The main contention is that Fluoropolymers break down very slowly, are dispersed over the entire globe, even in secluded mountain lakes and can damage the health of animals and humans. Of 40 products tested, only 4 were PFC free.
Although there are plans to phase out PFCs by 2020, Greenpeace believe that those plans are not ambitious enough.
The problem can be compounded by the fact that many waterproofing products on the market use the same technology. If you look at the ingredients on this waterpoofing product from Mountain Warehouse, you’ll see that it contains Waterbased Fluoropolymer – perfluoroalkyl acrylic copolymerisate.

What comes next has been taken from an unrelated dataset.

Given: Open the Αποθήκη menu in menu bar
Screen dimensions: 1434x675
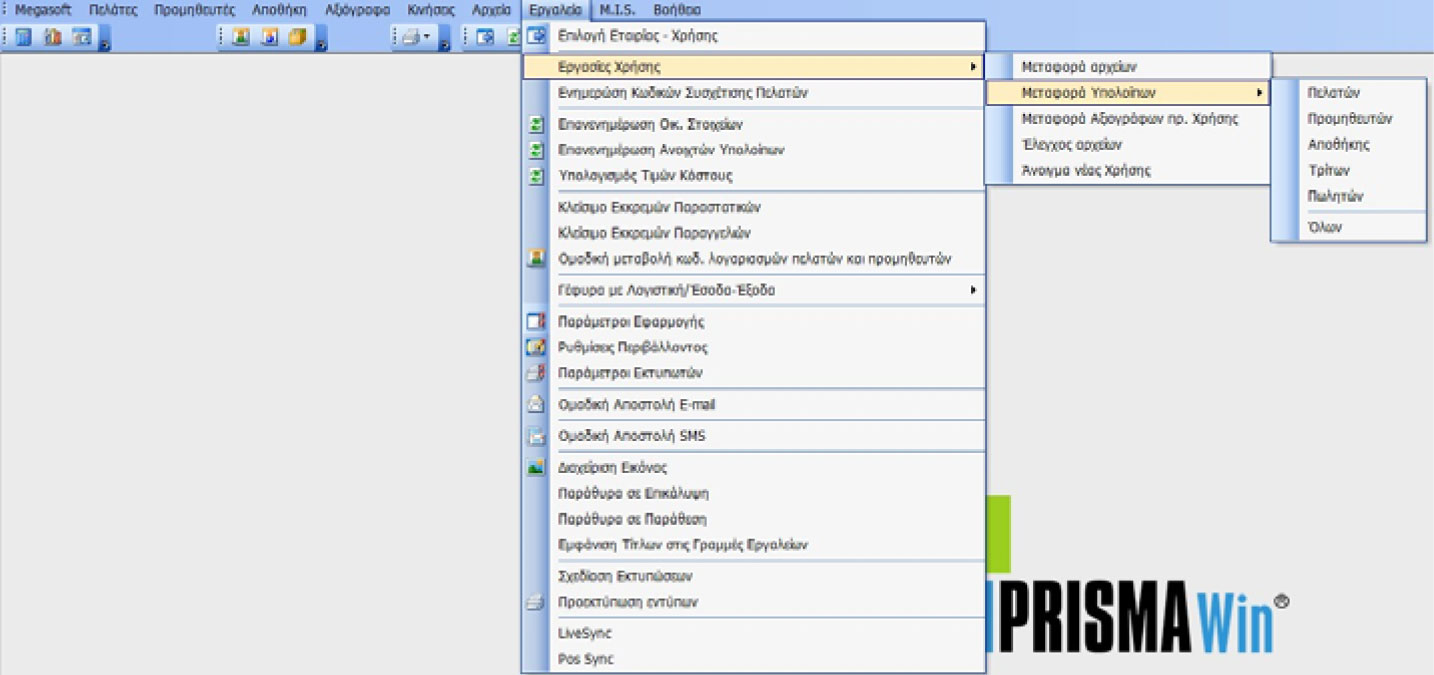Looking at the screenshot, I should click(279, 10).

Our own proofing product does not use PFCs, it uses dendrimer technology which has a much better environmental profile.
So what can you do?
There’s little you can do about waterproof gear that you already own, but if you are looking for new items, seek out ones that use environmentally-friendly chemicals in their construction.
If you already own waterproof gear, we offer the following care information:
- Try to scrape off dirt or rinse it on a regular basis, just using water
- If the garment is still water repellent, wash it in Liquid Soap Flakes, which will not further strip the waterproof protection
- If water repellency has already diminished, wash and tumble dry the garment using our 2 in 1 wash & proof. If it is heavily soiled, you may wish to wash it first with Liquid Soap Flakes.